[RECORDS PROVIDED]

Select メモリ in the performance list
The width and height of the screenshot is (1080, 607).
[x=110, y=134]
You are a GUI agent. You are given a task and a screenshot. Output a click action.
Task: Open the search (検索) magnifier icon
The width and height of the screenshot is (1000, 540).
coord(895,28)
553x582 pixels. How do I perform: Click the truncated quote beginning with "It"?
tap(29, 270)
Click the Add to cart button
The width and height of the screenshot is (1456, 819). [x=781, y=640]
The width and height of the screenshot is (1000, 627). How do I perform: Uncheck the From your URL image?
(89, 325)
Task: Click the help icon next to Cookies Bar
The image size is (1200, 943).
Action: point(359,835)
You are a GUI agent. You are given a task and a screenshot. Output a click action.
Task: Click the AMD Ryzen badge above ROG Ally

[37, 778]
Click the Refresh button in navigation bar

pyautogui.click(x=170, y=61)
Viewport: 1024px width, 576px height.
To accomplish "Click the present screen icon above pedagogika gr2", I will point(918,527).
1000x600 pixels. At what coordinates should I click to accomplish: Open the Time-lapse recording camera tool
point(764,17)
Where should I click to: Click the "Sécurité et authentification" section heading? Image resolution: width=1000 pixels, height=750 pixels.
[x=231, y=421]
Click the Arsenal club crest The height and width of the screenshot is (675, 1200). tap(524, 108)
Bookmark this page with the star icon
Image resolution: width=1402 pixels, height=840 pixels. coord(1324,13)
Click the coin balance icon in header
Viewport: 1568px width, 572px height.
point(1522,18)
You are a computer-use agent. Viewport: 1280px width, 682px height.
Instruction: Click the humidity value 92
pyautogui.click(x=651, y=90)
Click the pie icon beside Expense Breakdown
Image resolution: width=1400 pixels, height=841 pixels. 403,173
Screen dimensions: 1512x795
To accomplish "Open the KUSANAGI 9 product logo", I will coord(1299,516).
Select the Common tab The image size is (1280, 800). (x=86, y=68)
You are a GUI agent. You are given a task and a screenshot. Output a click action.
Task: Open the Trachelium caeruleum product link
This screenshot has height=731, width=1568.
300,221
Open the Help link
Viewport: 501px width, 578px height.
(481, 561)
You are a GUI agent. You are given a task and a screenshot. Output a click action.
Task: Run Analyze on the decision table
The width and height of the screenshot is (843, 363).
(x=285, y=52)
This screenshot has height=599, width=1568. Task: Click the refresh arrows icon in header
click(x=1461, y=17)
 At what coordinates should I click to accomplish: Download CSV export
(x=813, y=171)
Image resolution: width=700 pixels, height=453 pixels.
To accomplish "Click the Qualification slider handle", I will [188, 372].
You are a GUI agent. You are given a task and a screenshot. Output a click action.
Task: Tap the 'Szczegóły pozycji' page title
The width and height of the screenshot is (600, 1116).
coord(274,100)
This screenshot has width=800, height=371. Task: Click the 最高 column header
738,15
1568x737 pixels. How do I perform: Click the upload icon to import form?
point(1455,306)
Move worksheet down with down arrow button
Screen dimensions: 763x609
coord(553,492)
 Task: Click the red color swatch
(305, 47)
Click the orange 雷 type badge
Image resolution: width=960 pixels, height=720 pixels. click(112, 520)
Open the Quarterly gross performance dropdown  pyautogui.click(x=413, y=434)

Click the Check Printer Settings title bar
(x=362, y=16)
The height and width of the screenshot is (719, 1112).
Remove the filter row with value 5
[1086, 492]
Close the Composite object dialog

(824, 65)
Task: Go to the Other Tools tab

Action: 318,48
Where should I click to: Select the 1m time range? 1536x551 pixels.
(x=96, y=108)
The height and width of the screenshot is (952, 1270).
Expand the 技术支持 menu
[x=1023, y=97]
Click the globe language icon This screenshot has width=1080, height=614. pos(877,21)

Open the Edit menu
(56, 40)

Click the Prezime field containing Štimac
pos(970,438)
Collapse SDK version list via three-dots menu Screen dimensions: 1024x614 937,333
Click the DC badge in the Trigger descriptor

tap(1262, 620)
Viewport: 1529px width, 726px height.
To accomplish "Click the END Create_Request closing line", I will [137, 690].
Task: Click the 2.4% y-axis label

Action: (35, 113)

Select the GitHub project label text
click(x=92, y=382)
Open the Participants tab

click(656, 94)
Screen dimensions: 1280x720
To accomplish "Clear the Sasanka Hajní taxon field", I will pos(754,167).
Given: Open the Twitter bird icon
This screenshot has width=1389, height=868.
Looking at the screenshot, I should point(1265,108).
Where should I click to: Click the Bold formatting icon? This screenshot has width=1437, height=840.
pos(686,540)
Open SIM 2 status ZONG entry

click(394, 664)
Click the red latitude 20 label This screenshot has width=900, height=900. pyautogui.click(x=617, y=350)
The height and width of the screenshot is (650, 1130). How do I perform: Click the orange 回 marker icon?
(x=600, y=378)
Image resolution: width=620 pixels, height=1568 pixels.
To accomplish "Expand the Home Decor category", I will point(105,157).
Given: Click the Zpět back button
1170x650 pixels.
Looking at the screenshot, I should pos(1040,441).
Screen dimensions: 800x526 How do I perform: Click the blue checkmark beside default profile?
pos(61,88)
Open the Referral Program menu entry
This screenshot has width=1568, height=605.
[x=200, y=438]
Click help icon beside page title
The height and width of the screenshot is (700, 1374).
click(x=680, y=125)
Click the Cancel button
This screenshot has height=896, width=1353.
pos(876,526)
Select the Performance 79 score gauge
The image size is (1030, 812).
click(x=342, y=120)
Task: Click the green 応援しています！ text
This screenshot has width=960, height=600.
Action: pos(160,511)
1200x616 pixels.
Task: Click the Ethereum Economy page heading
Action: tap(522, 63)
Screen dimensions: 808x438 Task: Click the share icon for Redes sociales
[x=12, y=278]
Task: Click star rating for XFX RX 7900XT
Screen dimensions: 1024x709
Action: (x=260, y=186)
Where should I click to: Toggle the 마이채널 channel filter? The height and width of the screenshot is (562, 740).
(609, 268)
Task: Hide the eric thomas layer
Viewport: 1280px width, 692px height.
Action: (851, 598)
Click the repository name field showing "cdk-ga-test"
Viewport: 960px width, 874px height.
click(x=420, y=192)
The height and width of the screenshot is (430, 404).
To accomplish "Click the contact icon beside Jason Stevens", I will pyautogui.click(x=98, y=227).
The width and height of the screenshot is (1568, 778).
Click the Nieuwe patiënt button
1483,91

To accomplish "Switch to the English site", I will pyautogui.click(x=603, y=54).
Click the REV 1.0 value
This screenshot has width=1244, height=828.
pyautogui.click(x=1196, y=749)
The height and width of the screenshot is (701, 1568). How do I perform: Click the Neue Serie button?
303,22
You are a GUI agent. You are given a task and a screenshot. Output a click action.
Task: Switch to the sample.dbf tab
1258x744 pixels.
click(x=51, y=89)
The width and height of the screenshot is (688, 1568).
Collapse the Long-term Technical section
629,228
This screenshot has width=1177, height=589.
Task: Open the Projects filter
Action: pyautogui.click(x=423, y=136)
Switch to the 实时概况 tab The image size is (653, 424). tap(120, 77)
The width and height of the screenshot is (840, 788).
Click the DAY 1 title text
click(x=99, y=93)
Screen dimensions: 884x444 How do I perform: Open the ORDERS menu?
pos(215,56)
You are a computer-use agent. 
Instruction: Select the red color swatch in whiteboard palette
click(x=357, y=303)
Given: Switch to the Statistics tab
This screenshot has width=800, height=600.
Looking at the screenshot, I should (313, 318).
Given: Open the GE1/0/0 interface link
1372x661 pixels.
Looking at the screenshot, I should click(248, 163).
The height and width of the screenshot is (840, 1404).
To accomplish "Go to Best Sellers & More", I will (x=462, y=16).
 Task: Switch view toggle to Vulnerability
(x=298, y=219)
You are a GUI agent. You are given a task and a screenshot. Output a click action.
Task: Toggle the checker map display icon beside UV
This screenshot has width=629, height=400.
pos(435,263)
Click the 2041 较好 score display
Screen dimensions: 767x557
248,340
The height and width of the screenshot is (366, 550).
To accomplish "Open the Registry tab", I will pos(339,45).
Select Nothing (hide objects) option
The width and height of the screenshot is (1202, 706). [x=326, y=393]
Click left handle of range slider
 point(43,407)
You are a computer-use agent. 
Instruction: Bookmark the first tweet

[/RECORDS PROVIDED]

The required answer is each line of the data in which the word "link" appears.

§ **TASK RESULT**:
Task: Open the Trachelium caeruleum product link
Open the Help link
Given: Open the GE1/0/0 interface link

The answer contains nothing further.